Después, cerré los ojos y resoplé orgullosa de tener el suficiente sedante en las venas como para impedirme pensar en la estupidez que acaba de cometer. Ya tendría tiempo de arrepentirme cuando amaneciera. Cambié de posición y le di la espalda antes de verle marchar.

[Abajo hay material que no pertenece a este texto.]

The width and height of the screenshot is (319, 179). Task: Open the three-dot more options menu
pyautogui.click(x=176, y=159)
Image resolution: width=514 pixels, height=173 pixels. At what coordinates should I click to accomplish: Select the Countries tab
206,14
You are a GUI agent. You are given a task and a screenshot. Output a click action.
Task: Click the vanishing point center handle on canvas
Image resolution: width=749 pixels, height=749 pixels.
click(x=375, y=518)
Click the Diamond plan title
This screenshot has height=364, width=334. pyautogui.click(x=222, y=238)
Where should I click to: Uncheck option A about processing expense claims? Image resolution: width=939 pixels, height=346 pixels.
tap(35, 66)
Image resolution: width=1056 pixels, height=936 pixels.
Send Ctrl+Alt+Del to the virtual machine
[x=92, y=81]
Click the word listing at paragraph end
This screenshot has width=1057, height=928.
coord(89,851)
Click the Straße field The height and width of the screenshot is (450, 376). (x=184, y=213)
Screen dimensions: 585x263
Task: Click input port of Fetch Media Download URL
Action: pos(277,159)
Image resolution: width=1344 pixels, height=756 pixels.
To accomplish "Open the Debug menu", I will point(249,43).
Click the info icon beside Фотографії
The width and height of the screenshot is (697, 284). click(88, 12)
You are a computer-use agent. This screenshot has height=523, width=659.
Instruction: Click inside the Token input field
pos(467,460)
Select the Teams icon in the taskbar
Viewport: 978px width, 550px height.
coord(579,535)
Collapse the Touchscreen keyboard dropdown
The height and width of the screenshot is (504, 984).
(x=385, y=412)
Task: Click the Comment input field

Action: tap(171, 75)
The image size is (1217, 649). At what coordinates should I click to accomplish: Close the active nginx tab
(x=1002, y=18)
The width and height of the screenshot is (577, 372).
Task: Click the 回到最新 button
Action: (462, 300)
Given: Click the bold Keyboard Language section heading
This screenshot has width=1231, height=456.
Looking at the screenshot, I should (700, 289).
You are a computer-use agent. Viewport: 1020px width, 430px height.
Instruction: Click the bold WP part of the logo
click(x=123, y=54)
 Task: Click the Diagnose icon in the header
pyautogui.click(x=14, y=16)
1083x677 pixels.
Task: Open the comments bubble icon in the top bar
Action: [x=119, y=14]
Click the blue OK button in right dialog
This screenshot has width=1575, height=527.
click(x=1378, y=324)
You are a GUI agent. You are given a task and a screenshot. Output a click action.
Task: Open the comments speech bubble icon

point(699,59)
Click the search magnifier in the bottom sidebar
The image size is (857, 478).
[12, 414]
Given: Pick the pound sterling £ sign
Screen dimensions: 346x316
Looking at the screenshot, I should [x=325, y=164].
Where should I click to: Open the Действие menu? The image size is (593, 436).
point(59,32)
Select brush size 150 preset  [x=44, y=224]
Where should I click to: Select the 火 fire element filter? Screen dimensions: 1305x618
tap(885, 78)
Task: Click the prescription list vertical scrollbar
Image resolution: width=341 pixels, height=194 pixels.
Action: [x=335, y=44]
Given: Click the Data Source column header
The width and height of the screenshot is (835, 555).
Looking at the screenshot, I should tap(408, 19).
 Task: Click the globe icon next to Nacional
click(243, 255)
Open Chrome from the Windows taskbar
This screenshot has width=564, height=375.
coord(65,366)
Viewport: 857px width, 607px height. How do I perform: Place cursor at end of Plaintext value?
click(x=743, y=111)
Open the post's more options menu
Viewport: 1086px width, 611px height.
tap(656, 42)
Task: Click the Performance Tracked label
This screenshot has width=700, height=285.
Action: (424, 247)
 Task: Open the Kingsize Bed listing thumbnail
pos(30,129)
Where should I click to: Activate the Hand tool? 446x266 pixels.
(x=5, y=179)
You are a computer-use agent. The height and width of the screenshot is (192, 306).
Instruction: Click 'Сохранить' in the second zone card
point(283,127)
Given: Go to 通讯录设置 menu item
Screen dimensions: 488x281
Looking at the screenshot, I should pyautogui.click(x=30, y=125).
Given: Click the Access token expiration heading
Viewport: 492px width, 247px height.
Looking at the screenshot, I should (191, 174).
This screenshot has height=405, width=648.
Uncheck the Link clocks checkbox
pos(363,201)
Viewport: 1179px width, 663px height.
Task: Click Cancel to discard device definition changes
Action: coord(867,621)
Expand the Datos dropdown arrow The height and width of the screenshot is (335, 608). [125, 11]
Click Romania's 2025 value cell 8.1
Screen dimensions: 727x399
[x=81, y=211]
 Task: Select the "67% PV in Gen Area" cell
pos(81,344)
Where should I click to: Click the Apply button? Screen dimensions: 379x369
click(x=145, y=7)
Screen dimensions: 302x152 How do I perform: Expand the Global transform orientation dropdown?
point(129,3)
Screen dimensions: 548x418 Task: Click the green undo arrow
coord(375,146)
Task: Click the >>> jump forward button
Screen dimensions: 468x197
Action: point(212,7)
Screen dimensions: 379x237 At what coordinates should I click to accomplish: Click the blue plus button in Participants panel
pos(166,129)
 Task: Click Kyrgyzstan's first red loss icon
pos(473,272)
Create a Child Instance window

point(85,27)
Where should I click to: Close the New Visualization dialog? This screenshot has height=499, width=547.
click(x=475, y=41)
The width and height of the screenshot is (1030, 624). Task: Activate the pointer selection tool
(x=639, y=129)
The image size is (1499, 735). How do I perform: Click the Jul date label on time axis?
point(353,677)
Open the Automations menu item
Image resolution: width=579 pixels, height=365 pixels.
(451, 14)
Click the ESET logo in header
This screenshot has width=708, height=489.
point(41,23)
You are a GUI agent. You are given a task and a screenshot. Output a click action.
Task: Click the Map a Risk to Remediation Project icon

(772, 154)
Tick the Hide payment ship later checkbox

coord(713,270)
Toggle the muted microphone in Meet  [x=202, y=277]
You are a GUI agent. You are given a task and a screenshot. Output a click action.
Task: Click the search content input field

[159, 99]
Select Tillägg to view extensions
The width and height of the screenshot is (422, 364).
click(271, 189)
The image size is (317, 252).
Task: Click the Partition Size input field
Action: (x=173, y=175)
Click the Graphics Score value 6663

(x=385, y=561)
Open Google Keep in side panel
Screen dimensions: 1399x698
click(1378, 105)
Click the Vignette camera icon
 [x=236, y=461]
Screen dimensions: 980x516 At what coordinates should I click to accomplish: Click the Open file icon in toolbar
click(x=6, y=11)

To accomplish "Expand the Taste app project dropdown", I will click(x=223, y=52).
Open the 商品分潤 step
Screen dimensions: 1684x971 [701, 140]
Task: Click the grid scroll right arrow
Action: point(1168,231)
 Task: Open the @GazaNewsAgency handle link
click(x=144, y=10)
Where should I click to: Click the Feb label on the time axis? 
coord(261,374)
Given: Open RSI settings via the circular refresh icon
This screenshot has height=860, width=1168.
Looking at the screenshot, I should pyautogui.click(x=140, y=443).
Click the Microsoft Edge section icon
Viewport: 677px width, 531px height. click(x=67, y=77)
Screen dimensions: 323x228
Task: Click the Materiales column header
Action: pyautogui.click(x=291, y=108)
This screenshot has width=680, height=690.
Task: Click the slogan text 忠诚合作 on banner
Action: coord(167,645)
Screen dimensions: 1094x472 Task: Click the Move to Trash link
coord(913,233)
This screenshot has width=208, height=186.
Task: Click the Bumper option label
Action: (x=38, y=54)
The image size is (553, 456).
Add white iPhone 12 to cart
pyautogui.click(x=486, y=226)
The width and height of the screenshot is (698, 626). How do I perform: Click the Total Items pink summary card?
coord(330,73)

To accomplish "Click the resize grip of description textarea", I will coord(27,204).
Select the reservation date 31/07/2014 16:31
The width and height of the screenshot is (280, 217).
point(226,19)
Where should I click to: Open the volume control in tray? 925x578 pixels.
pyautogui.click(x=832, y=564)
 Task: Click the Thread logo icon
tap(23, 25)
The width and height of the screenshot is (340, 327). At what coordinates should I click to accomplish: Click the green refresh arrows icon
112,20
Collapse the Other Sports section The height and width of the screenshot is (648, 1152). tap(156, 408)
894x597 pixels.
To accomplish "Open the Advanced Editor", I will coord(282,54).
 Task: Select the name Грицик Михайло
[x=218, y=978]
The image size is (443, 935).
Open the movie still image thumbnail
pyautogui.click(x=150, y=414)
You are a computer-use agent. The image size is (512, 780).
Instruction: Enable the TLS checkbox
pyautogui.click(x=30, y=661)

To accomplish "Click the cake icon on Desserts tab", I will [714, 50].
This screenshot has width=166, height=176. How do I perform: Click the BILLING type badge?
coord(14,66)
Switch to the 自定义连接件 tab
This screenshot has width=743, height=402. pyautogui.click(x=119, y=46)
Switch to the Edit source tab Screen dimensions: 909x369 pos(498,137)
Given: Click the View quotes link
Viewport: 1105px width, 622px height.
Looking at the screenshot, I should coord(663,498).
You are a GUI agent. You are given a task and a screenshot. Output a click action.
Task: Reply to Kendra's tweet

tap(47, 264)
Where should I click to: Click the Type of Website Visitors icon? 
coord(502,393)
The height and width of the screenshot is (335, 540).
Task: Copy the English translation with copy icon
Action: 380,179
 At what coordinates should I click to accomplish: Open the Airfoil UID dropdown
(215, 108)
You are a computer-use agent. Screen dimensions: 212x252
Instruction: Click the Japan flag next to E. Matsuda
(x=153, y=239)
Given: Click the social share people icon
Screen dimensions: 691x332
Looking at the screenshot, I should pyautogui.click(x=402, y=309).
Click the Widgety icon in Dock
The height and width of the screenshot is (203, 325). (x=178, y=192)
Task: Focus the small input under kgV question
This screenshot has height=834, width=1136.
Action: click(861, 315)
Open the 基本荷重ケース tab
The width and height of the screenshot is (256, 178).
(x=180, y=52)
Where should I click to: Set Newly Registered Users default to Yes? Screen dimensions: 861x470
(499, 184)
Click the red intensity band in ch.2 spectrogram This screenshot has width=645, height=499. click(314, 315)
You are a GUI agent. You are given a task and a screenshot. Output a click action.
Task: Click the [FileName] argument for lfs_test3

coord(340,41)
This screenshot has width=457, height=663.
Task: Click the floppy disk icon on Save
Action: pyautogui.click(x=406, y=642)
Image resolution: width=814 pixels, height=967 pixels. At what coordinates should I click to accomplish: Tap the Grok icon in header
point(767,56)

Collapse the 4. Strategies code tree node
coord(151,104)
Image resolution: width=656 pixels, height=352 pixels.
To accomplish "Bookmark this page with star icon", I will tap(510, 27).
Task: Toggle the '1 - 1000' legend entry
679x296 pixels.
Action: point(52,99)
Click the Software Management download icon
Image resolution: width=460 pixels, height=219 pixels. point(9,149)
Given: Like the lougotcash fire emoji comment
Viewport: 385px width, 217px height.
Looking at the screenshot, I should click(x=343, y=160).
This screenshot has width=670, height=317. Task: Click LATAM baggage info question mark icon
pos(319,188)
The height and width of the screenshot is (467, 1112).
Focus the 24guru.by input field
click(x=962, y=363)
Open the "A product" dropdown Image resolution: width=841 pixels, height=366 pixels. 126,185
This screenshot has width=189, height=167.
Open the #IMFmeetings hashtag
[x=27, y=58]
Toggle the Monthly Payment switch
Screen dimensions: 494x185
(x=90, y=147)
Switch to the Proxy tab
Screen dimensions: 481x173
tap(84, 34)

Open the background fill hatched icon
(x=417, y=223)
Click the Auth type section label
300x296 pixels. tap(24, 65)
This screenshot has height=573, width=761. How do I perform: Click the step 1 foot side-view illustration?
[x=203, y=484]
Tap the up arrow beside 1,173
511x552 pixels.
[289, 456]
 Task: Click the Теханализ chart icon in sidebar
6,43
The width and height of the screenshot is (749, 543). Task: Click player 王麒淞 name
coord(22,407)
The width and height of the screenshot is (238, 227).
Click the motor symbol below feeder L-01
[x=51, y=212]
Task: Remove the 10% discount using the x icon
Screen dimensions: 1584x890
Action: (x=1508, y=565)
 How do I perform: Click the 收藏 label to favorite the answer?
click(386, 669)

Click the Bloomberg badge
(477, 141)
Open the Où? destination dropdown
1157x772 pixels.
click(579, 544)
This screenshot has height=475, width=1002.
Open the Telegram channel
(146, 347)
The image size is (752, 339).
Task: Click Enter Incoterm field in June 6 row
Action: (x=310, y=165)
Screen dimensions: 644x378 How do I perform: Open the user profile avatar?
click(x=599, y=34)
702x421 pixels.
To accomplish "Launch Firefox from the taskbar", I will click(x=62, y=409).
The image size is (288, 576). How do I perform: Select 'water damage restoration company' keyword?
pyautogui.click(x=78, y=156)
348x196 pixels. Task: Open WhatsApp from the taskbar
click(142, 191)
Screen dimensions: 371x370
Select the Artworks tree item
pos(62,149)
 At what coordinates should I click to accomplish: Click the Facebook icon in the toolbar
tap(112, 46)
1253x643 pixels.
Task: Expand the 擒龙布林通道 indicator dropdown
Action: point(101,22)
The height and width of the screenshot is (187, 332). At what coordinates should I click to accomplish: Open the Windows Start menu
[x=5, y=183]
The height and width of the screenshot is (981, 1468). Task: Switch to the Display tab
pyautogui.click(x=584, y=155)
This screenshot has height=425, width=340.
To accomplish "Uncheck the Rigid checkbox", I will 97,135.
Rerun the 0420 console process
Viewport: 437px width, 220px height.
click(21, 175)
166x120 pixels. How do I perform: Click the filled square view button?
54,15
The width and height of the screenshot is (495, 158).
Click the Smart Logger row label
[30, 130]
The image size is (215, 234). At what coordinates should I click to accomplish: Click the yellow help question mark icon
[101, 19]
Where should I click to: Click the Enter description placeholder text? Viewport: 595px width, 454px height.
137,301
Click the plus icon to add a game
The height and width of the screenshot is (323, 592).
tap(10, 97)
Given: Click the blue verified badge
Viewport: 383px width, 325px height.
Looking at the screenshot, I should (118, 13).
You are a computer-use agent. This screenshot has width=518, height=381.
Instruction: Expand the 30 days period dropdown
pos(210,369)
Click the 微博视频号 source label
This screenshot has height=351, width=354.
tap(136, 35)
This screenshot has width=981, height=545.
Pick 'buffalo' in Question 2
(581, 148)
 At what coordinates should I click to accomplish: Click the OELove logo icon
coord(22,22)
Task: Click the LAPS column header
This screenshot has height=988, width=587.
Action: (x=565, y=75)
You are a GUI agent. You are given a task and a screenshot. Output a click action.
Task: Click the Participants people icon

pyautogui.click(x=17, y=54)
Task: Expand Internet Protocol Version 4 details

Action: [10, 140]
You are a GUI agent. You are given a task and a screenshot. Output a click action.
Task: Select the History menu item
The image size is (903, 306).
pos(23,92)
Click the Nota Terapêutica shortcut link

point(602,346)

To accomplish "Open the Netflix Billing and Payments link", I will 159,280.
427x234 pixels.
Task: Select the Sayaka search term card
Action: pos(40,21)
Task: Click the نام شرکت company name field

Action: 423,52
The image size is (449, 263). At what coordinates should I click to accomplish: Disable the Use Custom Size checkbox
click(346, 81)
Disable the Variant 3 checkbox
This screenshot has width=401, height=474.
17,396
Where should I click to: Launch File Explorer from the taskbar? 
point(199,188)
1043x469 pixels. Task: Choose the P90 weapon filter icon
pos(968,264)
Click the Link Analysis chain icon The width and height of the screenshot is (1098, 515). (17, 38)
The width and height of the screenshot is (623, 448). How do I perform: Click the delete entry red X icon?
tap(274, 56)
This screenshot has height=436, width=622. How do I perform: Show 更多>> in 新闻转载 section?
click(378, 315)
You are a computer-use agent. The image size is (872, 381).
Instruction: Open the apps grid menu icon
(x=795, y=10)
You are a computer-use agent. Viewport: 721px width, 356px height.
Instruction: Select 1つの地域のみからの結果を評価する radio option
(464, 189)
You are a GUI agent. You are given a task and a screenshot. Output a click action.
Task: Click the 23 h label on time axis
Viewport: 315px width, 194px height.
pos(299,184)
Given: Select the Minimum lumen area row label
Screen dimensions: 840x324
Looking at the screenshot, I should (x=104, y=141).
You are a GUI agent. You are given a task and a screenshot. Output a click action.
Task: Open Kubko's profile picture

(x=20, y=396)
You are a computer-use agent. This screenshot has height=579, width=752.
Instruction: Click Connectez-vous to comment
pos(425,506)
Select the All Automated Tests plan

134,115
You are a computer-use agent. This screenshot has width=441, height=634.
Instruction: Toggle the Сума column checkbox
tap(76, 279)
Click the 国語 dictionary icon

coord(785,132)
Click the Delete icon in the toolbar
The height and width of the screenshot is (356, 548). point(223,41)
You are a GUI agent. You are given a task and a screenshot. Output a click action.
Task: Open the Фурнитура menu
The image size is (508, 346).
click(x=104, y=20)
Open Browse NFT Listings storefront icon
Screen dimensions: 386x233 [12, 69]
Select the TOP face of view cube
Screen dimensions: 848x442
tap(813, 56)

Pero no lo hizo. La cama se tambaleó suavemente y, poco a poco, fue acomodando su cuerpo junto al mío. El corazón se me disparó cuando noté que una de sus piernas se abría hueco entre las mías. Apoyó su pecho en mi espalda y rodeó mi cintura con un brazo.

—No me moveré de aquí, ¿de acuerdo? —susurró dejando que su aliento acariciara mi nuca. Aquello era mucho más de lo que podía soportar.

—Mientes, pero no me importa. —Porque me bastaba con saber que había decidido quedarse.

No resistí mucho más y cerré los ojos.

—¿Sarah? —suspiró Enrico.

—¿Humm…?

—¿Cuándo has llegado a conocerme?

—El primer día, el primer minuto. —Y me dormí entre sus brazos, perdida en su respiración y en la delicadeza de sus caricias.

Soñé con él. Soñé que me amaba, y pensé que, algún día, Enrico podría llegar a hacerlo de verdad.